[geeks] Mr Bill?

Shannon Hendrix shannon at widomaker.com
Wed Sep 17 21:42:45 CDT 2008


On Sep 17, 2008, at 18:25 , Mike Meredith wrote:

> On Wed, 17 Sep 2008 17:59:08 -0400 (EDT), Sandwich Maker wrote:
>> most of new orleans deserved to be rebuilt, but the lower 9th ward -
>> which afaik got the worst flooding and heaviest damage - was a  
>> swamp 5
>> decades ago.  it should be a swamp again.  new orleans would also be
>> helped if they un-leveed the river below the city and let flood
>> sediment rebuild the delta again.
>
> "Managed retreat" is the buzzword in the UK. Hard coastal protection
> for cities; soft for agricultural land.

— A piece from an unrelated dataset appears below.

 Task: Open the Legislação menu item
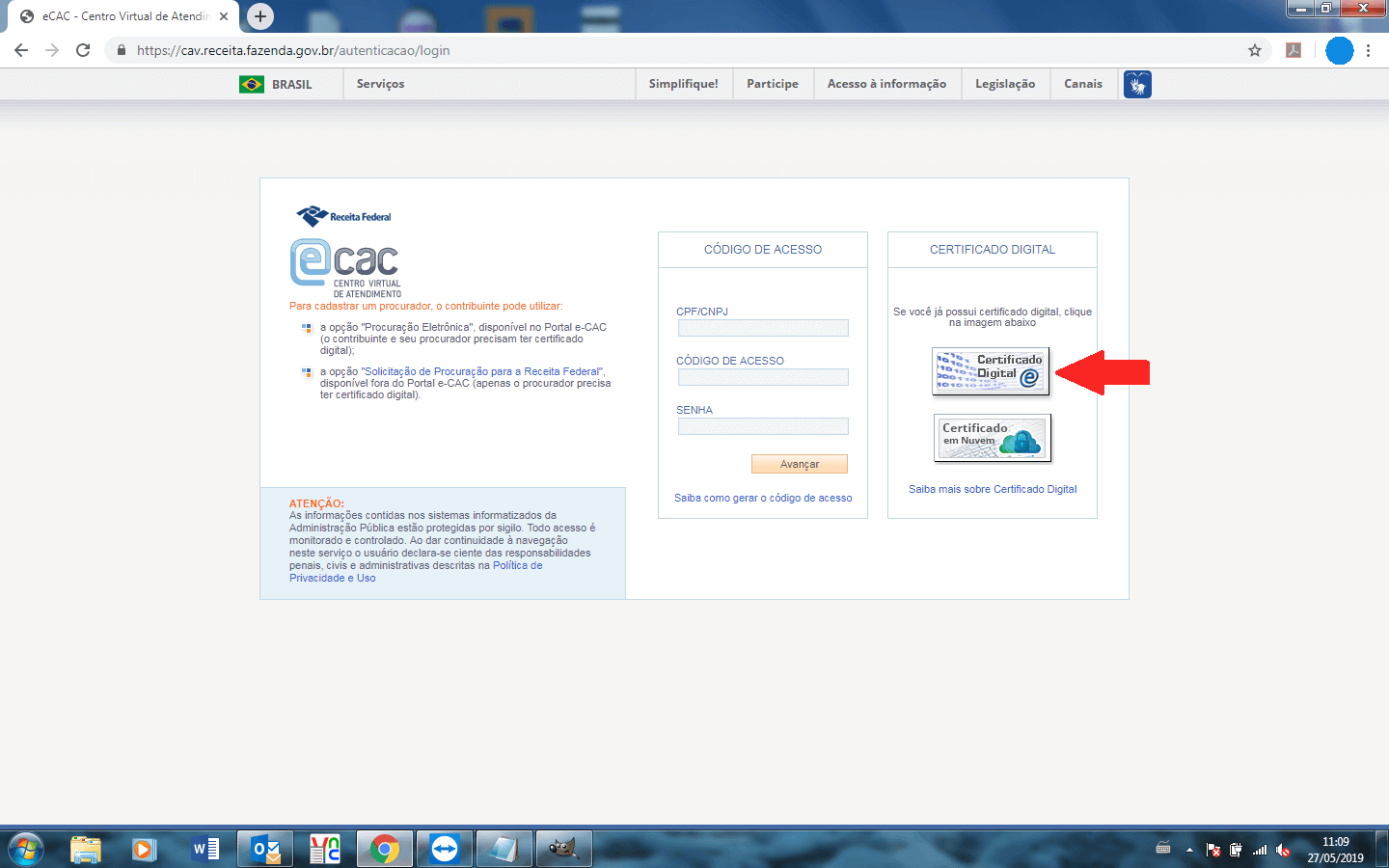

Salt marshes turn out to be
> astonishingly effective flood defences.

I can't believe you would suggest that nature might know best how to  
solve problems like this... :)

We have the same issue in Tidewater.

The greed factor is high along with stupidity, so they keep getting  
rid of those "nasty swamps" and replacing them with multiple smaller  
"managed wetlands".

The old swamps used to absorb a lot of heavy wind and water.

A guy at NASA made a simulation years ago about the effect of swamps  
as storm barriers, and it really does help, a lot.  I was surprised  
how effective it was at reducing wind speed, slowing or halting storm  
surge, absorbing heavy rain, etc.

The concrete and refuse barriers they build are nowhere near as good.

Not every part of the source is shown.